Kerry Adler, described in his corporate biography as a “true visionary,” is having a spot of trouble with the vision thing in rural Quebec.

The president and chief executive officer of SkyPower Corp. has run into regulatory delays and local resistance to a proposed $360-million wind energy project in the Rivière-du-Loup area, gateway to Quebec’s picturesque Gaspé Peninsula on the south shore of the St. Lawrence River.

It’s a classic case of not-in-my-backyard syndrome as critics opposed to Toronto-based SkyPower’s wind turbine colony – in the form currently proposed – contend the costs far outweigh the benefits.

The drawbacks, they say, include noise and visual pollution, ecological damage and minimal economic development for the surrounding rural communities.

For Mr. Adler – who is a majority owner of SkyPower along with Bay Street deal maker David Kassie, chairman of Genuity Capital Markets and former head of CIBC World Markets Inc. – it’s a puzzling state of affairs.

You would think the opportunity to help create clean and renewable energy in these times of heightened concern over global warming would be reason enough – on top of promised economic spinoffs – to win widespread approval, he said in a recent interview.

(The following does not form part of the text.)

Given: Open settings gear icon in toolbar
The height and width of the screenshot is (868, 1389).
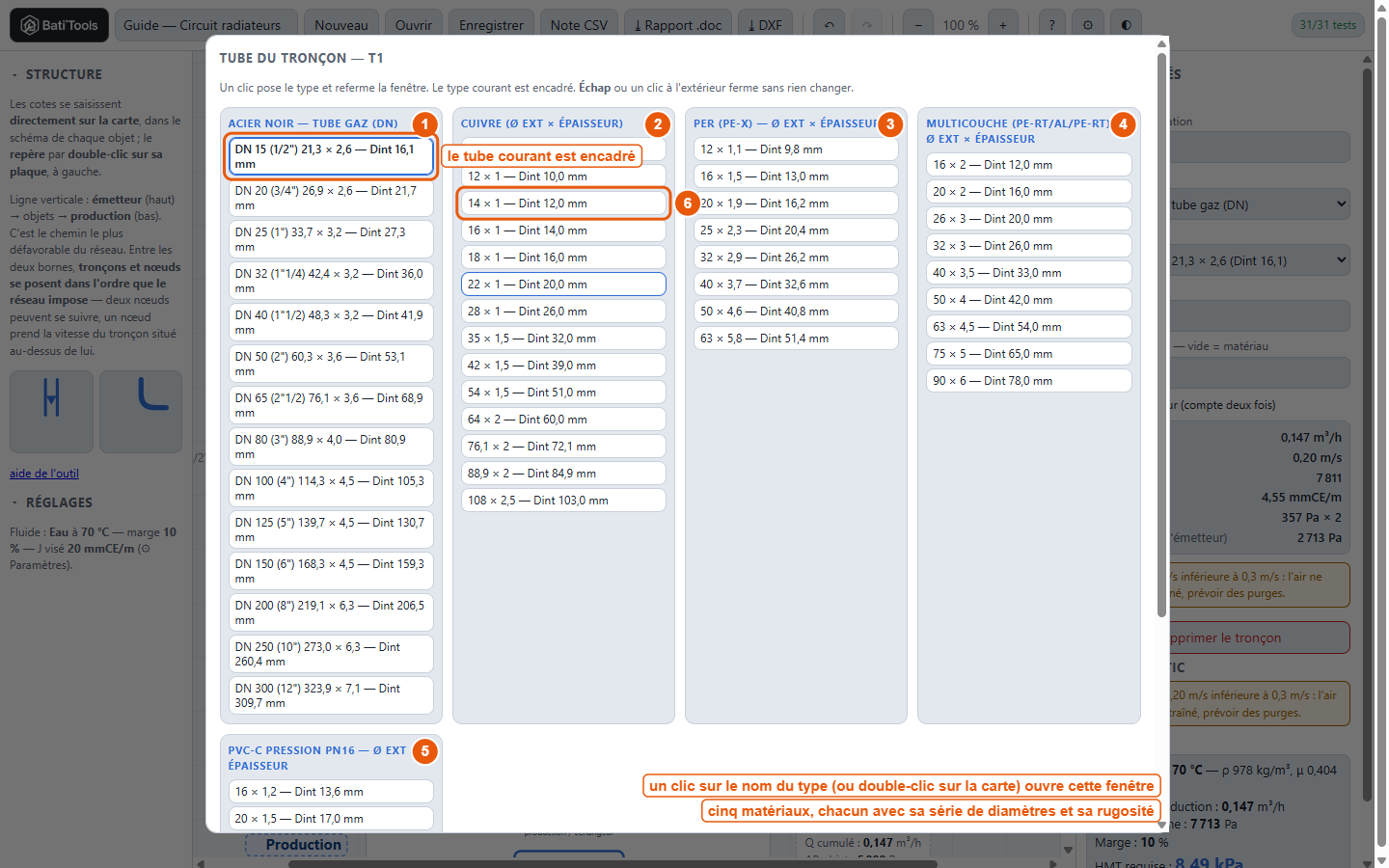Looking at the screenshot, I should tap(1088, 25).
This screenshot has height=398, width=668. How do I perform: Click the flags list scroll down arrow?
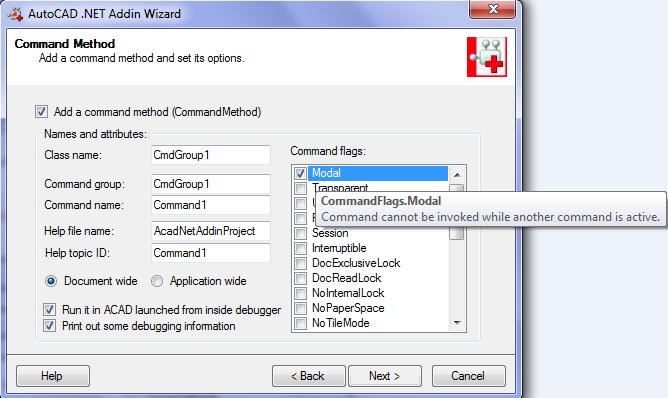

Failure to win provincial approval for his project, which would be one of the biggest wind farms in Quebec, would send the wrong message to developers, said the former e-commerce and customer service entrepreneur.

“It would be unfortunate if we were not able to resolve this. It could have far-reaching impact in terms of investment in this sector” in Quebec, he warned.

His words were even stronger in a recent interview with the Quebec City CBC radio station: “If a project – a large project like this – doesn’t manage to work itself out and get through the issues in the community and come to reach the light of day, then notionally I would expect [that outside wind energy developers] would think twice before coming to Quebec.”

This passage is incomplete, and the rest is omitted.